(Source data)
######
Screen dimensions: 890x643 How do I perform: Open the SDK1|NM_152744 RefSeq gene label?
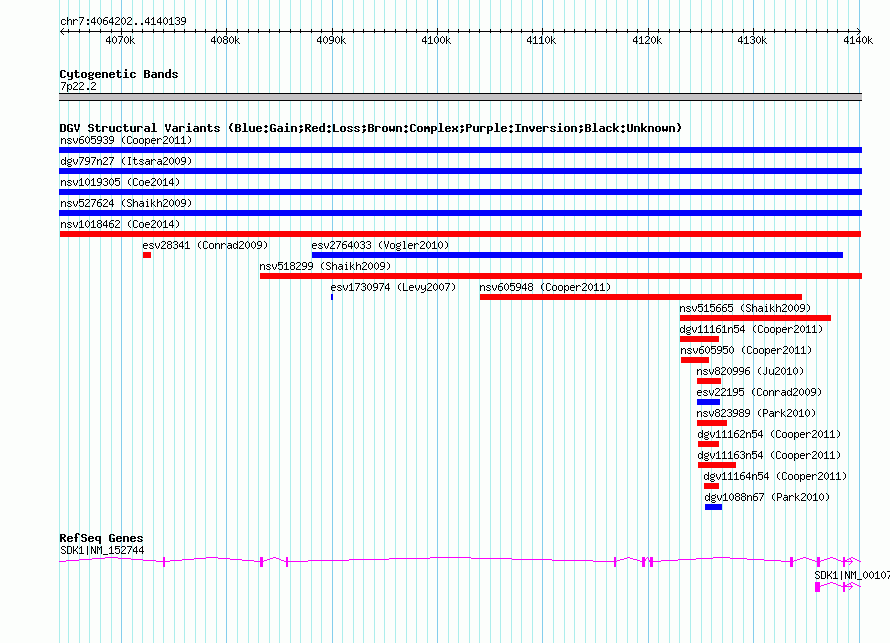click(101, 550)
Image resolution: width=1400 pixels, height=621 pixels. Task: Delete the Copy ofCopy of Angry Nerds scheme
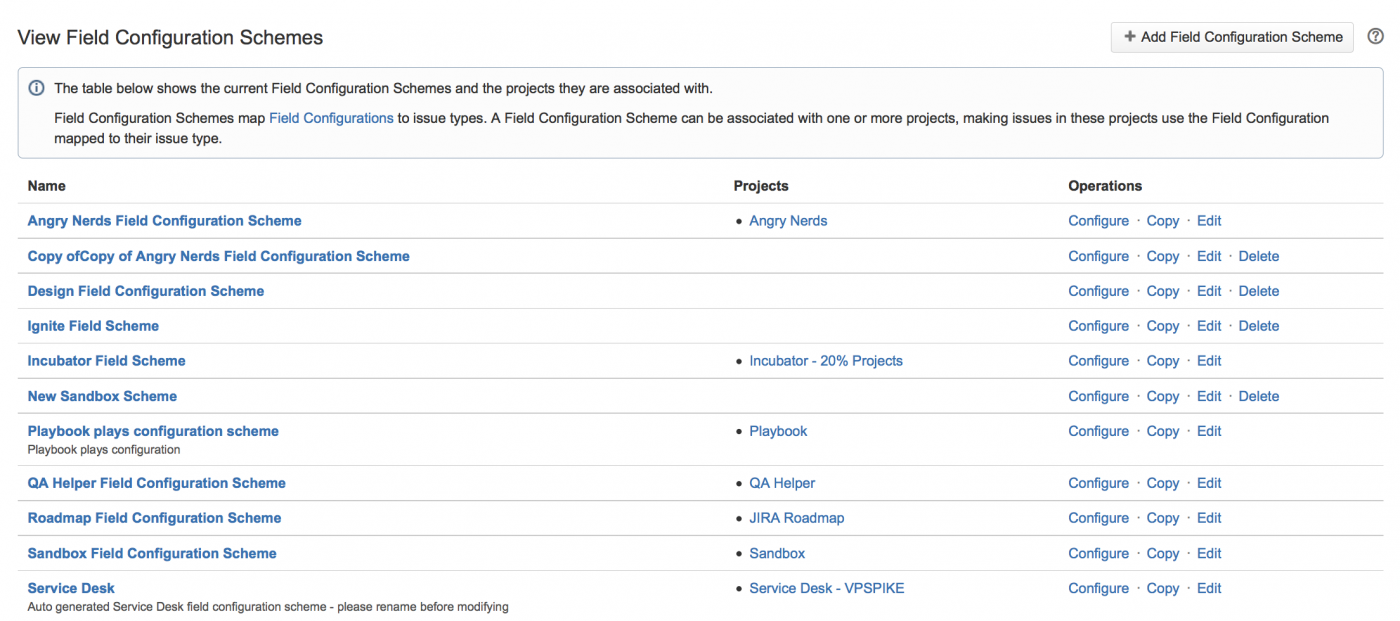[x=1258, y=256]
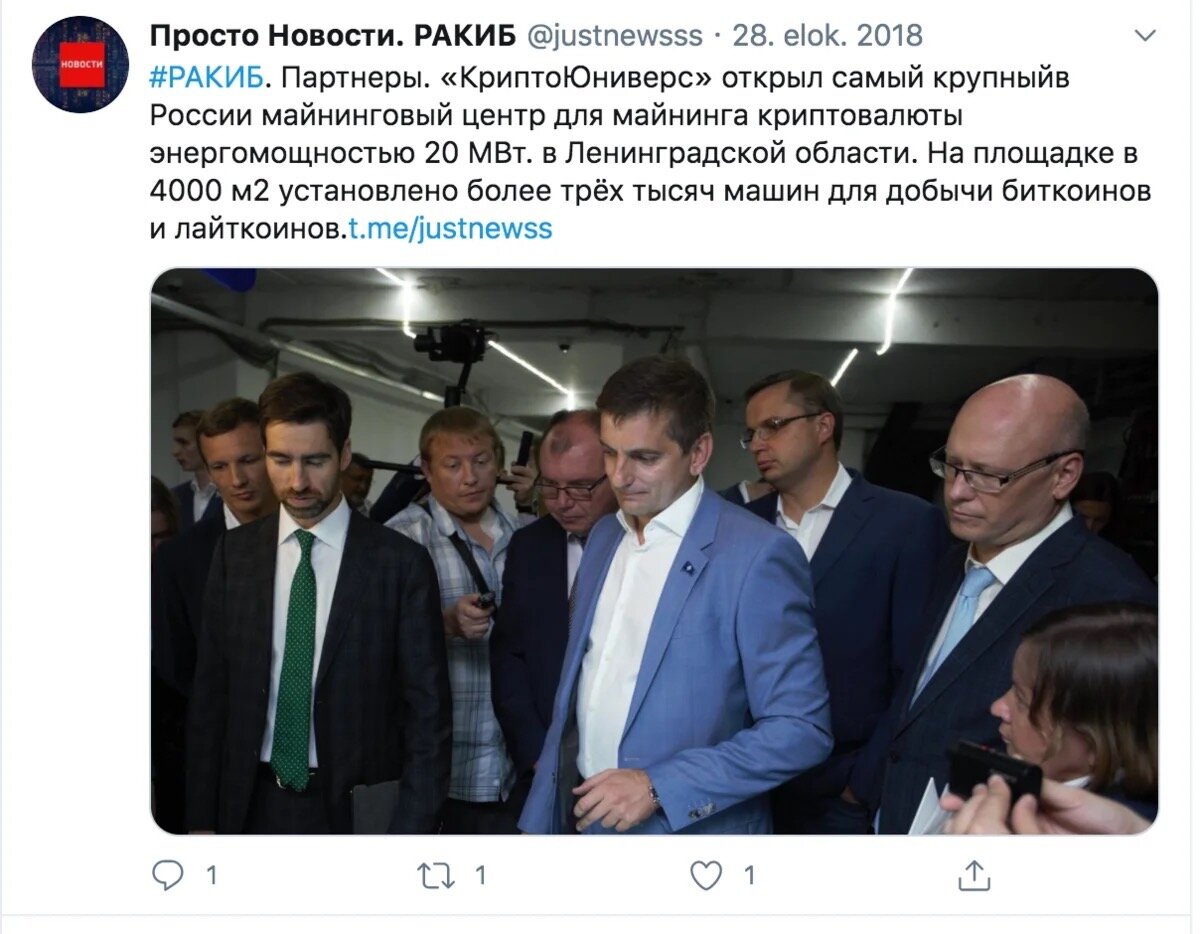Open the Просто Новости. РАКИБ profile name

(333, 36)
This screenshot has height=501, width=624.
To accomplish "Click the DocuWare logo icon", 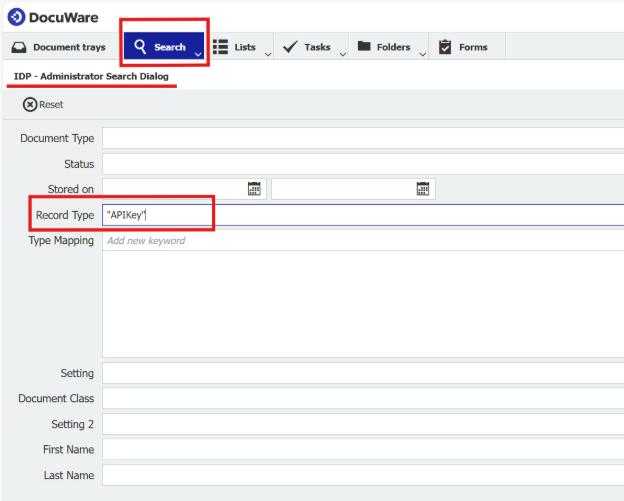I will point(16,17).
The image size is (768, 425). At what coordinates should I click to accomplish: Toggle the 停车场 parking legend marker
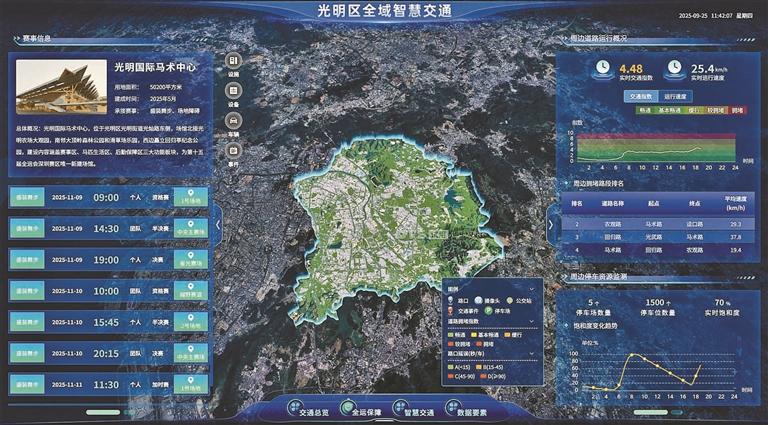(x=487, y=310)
######
## [Goal of the exercise]
Only the lines from the one containing "The image size" through the end of the records above should be retyped, exactly as they stand, with any pictures left out.

## [Written solution]
The image size is (768, 425). At what coordinates should I click to accomplish: Toggle the 停车场 parking legend marker
(x=487, y=310)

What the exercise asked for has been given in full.